Directive 1
Answer these from the networking and communications text:
(a) Which method uses two wires to connect many devices?
(b) What example of a wired connection is given?
(c) With whom was the group assignment done?

Provided text
+ + +

Week 11
Networking and Communications
Networking and communications are all about making electronic devices talk to each other. In a network, two or more devices share information using wired or wireless methods. This helps in building systems where different parts can work together, send data, or control each other.
In this week of Fab Academy, I learned how to connect microcontrollers using communication protocols like UART, I2C, and SPI. I also explored how devices can talk over a network, such as using Bluetooth or Wi-Fi. This is very useful when we want to create smart systems that exchange data, control machines, or connect to the internet.
Networking and communication play an important role in modern electronics, especially in IoT (Internet of Things) applications.
Networking and communication mean sharing information between two or more devices. This can be done using wires (like USB cables) or wirelessly (like Bluetooth or Wi-Fi).
In electronics, communication is needed when one board (like a microcontroller) wants to send or receive data from another board or device. This helps them work together as a system.
There are some basic ways devices talk to each other:
UART (Serial) –Sends data one bit at a time, very simple, like talking back and forth.
I2C –Uses two wires to connect many devices, like a group chat.
SPI –Fast way to connect a few devices, using more wires.
Wi-Fi –Wireless way to connect to the internet or local network.
Bluetooth –Wireless way to connect nearby devices.
These methods allow devices to share sensor data, send commands, or control other devices, which is very useful in projects like smart homes, robots, and IoT.
Group Assignment
Individual Assignment
Group Assignment
Dr. Sujit and I collaborated on the Fab Academy Week 11 group assignment, focusing on networking and communication. Our work revolved around exploring how devices interact and share information effectively. We delved into the principles behind connecting hardware components, such as microcontrollers and sensors, using protocols like I2C, SPI, and UART. Additionally, we examined the role of wireless communication technologies, including Wi-Fi and Bluetooth, in enabling seamless data exchange.

+ + +

Data records
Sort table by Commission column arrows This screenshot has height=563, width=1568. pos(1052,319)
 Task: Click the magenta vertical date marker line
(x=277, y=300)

+ + +

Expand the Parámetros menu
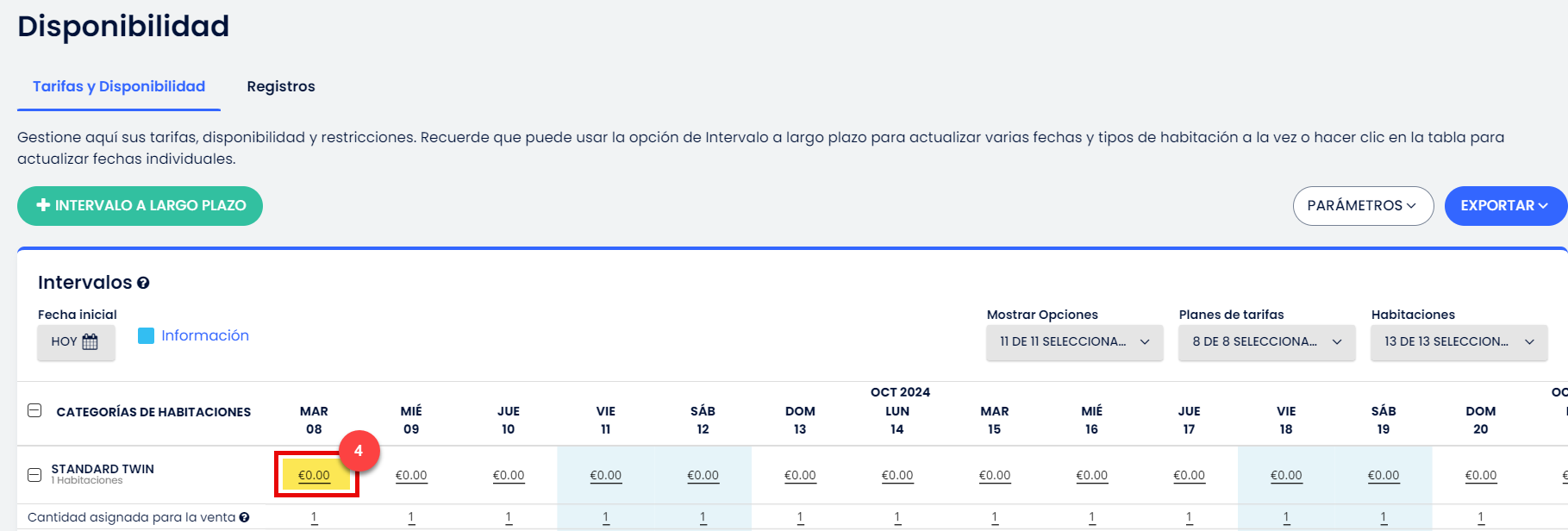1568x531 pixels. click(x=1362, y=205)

+ + +

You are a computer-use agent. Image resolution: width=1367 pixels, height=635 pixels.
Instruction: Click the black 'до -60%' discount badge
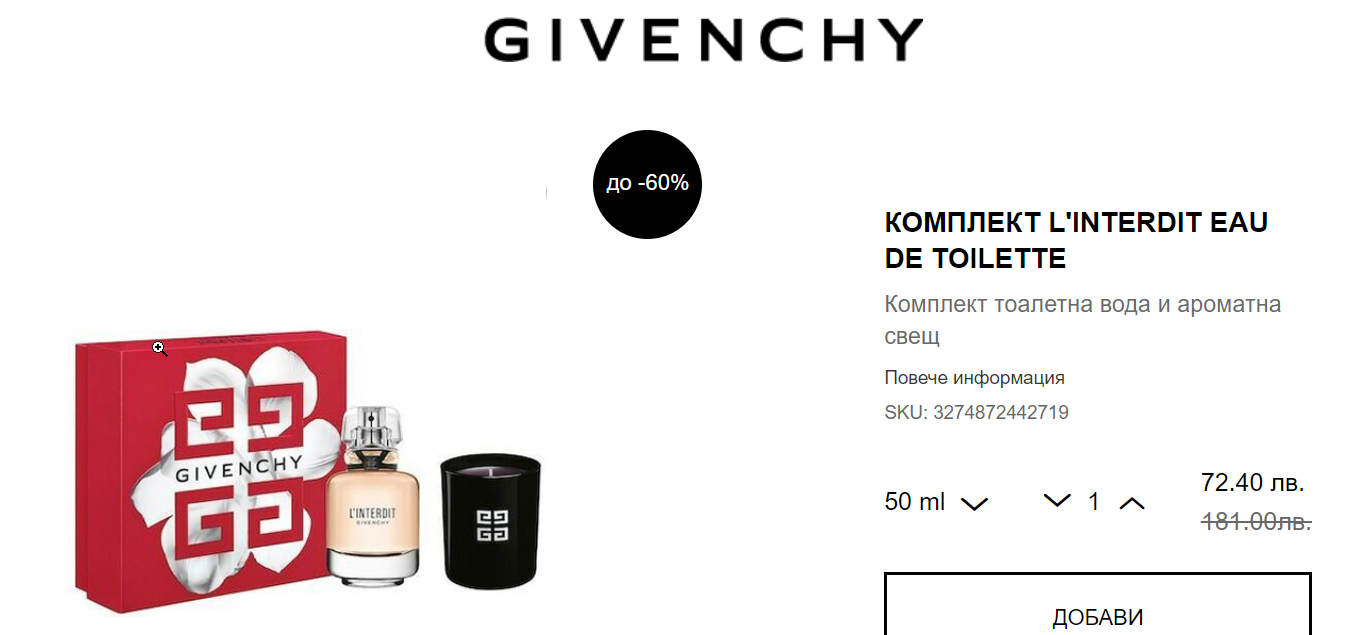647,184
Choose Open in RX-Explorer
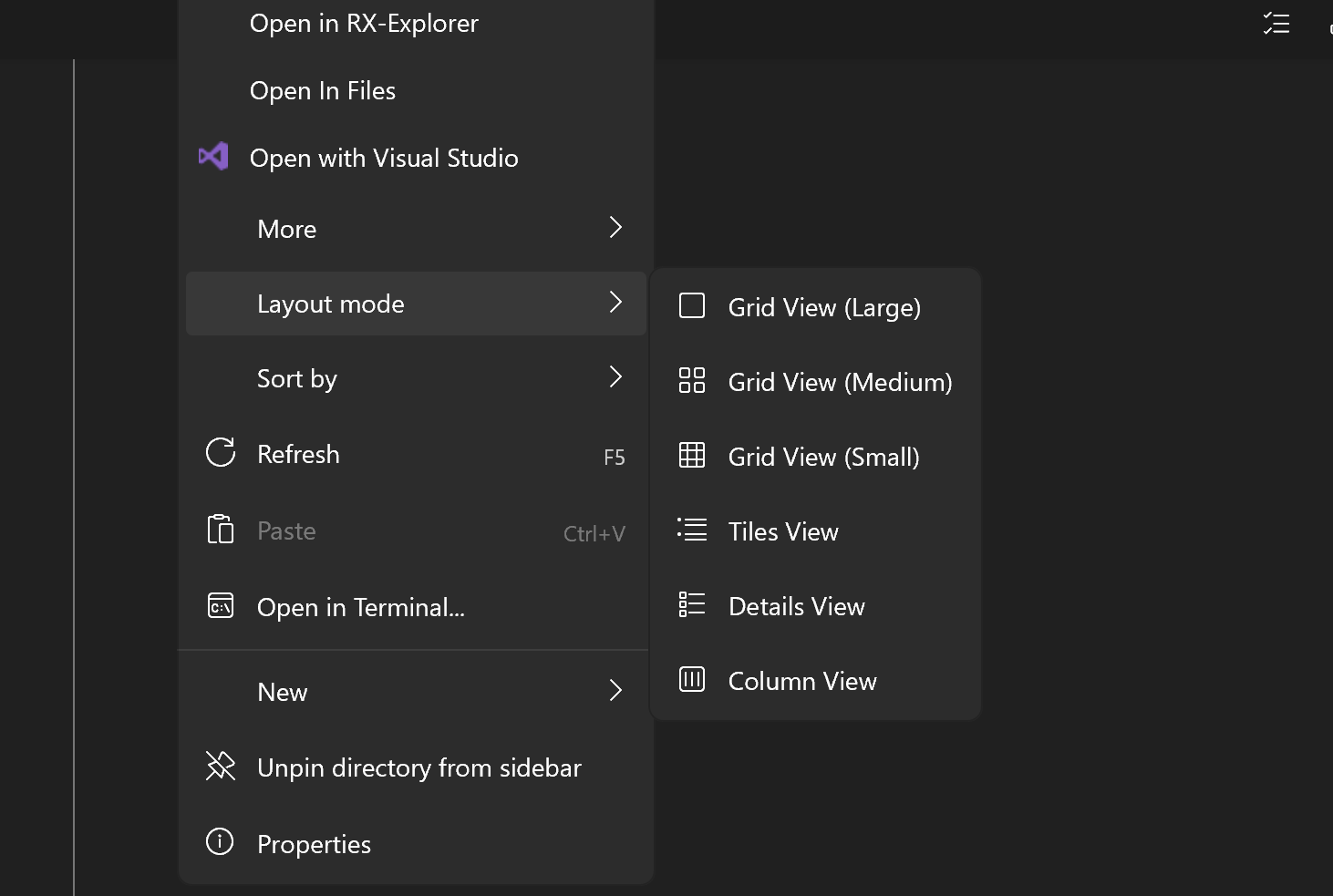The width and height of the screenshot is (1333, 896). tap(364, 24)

+ + +

Directive 2
In the records, start at the line containing "Sort table by" and end with the line containing "(x=277, y=300)". Rewrite only those lines, changing "magenta" to "orange" and leaving everything else as is.

Task solution 1
(a) I2C
(b) USB cables
(c) Dr. Sujit

Task solution 2
Sort table by Commission column arrows This screenshot has height=563, width=1568. pos(1052,319)
 Task: Click the orange vertical date marker line
(x=277, y=300)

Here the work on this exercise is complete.